HABER MERKEZİ
Halklar Önderi Abdullah Öcalan, “Demokratik Uygarlık Manifestosu” isimli eserinin 5’inci kitabı olan “Kürt Sorunu ve Demokratik Ulus Çözümü”nde ise 6 Mayıs’ın, 15 Şubat 1999’da esaretiyle sonuçlanan komplonun başlangıcı olduğunu belirtecekti.
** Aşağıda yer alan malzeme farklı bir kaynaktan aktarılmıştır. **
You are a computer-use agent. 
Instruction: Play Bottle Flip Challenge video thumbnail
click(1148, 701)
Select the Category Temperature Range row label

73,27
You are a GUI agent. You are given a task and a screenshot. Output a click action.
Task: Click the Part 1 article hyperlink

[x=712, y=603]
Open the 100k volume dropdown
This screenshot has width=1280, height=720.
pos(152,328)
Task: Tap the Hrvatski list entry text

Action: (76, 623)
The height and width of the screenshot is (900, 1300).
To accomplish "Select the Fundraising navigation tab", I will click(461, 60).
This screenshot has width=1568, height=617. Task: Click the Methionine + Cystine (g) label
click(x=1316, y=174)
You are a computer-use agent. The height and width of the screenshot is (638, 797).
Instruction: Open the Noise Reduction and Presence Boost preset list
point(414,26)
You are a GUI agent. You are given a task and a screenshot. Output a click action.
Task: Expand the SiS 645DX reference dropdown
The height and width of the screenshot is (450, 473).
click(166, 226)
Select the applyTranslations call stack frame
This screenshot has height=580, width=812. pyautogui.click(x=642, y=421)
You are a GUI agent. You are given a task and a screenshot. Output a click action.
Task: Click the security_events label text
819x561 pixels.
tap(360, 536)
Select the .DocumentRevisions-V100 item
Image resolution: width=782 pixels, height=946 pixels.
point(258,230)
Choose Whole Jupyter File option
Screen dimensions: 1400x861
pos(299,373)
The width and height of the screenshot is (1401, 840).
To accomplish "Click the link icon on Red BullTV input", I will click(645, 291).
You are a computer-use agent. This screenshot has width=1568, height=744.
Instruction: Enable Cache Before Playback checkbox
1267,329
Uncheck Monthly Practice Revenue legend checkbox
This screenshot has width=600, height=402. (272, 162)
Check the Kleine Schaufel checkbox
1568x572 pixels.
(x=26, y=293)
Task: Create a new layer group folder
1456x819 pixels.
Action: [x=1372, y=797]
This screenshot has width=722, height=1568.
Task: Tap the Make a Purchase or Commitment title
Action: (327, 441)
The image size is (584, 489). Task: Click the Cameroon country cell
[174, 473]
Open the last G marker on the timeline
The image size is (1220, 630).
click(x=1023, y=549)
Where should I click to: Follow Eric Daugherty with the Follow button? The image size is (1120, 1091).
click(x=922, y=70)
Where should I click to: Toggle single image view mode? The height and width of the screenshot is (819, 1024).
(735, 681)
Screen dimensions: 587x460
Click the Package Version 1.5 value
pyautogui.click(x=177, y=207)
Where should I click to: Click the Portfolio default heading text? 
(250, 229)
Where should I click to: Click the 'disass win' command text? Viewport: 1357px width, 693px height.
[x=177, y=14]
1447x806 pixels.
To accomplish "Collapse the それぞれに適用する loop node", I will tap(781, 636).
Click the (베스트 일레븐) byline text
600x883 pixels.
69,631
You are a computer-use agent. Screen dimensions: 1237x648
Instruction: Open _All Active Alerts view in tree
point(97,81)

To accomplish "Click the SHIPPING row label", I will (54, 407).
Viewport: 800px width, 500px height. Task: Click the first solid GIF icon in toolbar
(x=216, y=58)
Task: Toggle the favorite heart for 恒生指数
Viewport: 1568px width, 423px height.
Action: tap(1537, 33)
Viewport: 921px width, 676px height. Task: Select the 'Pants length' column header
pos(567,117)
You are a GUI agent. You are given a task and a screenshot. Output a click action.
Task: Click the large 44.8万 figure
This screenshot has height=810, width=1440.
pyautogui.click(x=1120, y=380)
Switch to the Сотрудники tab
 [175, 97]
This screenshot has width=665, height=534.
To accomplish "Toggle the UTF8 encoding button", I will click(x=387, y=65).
Halklar Önderi Abdullah Öcalan, suikastı tertipleyen Ankara’daki derin devlet yapılarını ve saldırının PKK içinde yarattığı etkiyi şöyle kaleme alacaktı: “Savaşı iç güvenlik güçlerinden ziyade Gladio-JİTEM-Hizbullah güçleri yürütüyordu. Kanun ve anayasa üstü yetkilerle donatılan bu güçler güya ölüm kalım savaşı yürütüyorlardı. ‘Kürt tehlikesi’ Yunan ve Ermeni tehlikesinden katbekat büyüktü. Gerçekten bu konuda paranoyaya tutulmuşlardı. Mutlak bir tasfiye peşindeydiler. Çok sayıda özel komplo yürüttüler. Sırf Kürt sorununa ilişkin rapor hazırlattığı için Sakıp Sabancı suikast hedefi seçildi. Andıçlanmayan gazeteci bırakılmadı. Bana karşı sonuncusu 6 Mayıs 1996’da uygulanan komploda (Abdullah Çatlı, Sedat Bucak ve Viranşehir Belediye Başkanı Keleşabdioğlu’nun birlikte rol oynadıkları komplo) bin kiloluk bombanın patlatılması yine bu dönemin göstergelerindendir. 6 Mayıs’taki suikast girişimi başarısız olsa da, bu yönelimin içerdiği büyük tehlikeyi çok iyi fark eden Zilan’ın (Zeynep Kınacı) 30 Haziran’da Dersim’de gerçekleştirdiği fedai eylemi, içte taktik tıkanma ve dışta imhanın dayatıldığı 1996 yılını taktiğin önünün açıldığı ve başarı yolunun daha da netleştiği bir yıla dönüştürdü.”